**What you are asked to do:**
For each line below that holds "Justia", return the line as it stands.

=== Section Start ===

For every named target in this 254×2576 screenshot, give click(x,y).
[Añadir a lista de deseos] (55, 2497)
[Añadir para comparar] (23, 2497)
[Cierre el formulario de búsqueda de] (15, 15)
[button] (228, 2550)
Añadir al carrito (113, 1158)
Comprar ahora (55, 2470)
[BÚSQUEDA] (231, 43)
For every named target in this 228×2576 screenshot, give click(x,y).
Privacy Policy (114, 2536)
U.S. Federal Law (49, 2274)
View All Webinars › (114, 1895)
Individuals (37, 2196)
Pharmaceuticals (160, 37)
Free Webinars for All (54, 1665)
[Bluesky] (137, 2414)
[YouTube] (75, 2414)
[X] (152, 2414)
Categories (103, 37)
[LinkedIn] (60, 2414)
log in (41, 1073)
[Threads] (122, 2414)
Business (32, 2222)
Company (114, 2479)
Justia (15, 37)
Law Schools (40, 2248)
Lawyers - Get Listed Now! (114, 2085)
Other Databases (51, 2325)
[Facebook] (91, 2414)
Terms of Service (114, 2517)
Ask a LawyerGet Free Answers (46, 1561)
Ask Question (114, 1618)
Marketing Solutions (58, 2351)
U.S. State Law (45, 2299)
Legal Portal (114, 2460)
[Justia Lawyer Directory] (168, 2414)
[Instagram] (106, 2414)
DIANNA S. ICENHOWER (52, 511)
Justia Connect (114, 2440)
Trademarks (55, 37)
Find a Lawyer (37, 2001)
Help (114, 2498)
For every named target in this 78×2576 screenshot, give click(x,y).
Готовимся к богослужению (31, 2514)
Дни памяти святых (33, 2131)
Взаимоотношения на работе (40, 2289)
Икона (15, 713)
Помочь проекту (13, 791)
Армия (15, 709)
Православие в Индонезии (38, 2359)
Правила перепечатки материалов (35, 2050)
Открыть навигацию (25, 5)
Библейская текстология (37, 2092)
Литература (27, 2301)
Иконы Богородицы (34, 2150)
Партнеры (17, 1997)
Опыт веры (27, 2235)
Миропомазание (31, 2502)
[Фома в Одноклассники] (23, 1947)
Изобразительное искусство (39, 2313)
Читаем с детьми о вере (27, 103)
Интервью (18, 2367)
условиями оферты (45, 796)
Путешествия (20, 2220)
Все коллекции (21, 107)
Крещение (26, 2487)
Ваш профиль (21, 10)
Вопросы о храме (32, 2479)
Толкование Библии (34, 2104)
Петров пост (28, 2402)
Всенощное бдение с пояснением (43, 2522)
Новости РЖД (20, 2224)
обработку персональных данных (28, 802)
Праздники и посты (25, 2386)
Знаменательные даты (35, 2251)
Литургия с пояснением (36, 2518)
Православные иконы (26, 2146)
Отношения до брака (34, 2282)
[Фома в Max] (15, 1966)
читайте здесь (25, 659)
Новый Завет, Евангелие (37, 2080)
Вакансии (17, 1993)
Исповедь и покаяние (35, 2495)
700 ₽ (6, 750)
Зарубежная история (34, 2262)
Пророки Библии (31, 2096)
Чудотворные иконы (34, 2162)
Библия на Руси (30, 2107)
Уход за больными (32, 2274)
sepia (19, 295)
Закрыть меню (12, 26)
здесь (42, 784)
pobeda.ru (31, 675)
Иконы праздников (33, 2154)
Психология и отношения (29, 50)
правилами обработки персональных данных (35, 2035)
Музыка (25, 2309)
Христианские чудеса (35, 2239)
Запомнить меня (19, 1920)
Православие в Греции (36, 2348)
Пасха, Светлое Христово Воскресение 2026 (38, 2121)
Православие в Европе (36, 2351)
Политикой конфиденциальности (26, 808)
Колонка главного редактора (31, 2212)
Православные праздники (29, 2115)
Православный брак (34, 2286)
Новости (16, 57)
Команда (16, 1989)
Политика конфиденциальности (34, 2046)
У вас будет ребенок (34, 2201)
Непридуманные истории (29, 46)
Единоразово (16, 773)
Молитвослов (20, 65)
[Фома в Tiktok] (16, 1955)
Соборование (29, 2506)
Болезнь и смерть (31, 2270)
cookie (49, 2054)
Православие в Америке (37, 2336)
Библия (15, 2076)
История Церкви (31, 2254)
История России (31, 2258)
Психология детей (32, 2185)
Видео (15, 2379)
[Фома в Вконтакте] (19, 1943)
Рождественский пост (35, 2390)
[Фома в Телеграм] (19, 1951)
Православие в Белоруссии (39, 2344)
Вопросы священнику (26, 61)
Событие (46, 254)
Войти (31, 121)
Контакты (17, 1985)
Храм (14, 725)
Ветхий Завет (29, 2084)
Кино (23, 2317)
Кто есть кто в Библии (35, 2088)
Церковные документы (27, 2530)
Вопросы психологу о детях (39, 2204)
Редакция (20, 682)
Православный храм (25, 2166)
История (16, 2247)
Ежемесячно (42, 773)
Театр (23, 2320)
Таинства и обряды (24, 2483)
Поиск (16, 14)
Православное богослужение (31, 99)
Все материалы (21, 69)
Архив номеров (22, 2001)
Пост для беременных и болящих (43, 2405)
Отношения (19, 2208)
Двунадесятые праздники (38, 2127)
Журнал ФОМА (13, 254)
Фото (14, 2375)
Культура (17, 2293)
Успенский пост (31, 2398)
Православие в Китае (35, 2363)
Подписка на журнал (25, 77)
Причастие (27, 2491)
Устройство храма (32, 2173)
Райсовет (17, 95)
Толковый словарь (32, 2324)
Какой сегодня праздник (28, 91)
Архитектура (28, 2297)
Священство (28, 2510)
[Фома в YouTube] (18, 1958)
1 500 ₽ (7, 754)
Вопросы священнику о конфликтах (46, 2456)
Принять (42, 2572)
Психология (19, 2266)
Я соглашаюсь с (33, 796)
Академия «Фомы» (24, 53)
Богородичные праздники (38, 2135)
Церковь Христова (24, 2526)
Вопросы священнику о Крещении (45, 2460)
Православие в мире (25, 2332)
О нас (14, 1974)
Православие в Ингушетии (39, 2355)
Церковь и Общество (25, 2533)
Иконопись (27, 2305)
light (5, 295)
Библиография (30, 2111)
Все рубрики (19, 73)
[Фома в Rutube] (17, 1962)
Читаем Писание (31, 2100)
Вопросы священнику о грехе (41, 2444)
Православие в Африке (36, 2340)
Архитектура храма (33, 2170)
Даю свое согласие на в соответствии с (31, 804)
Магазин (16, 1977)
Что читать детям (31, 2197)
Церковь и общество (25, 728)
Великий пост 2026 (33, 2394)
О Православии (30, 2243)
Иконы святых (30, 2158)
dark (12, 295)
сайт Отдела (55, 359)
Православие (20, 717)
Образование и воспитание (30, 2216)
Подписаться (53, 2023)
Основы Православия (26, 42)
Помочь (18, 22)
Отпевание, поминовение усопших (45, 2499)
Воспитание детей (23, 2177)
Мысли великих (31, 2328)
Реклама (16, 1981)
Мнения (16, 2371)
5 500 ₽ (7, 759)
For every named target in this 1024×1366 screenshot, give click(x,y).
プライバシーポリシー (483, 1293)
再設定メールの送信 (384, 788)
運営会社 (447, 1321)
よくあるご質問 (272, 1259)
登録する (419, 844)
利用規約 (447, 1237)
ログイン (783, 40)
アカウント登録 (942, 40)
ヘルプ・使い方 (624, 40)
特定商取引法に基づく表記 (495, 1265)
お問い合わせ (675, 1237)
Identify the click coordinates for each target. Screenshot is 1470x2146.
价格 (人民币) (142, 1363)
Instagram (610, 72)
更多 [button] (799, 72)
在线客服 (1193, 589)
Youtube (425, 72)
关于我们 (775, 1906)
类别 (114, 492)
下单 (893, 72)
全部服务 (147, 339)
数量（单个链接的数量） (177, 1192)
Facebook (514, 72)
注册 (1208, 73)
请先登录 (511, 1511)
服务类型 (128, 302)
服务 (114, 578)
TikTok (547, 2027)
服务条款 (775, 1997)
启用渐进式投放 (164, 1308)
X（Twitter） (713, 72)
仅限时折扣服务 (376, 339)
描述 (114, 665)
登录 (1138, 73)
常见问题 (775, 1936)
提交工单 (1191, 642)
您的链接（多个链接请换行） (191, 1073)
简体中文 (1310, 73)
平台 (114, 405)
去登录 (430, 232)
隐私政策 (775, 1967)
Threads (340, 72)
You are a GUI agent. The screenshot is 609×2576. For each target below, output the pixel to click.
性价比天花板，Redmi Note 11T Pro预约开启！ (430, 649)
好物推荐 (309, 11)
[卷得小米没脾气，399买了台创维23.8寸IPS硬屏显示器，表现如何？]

=== Section End ===

**Response for this exercise:**
Justia (15, 37)
[Justia Lawyer Directory] (168, 2414)
Justia Connect (114, 2440)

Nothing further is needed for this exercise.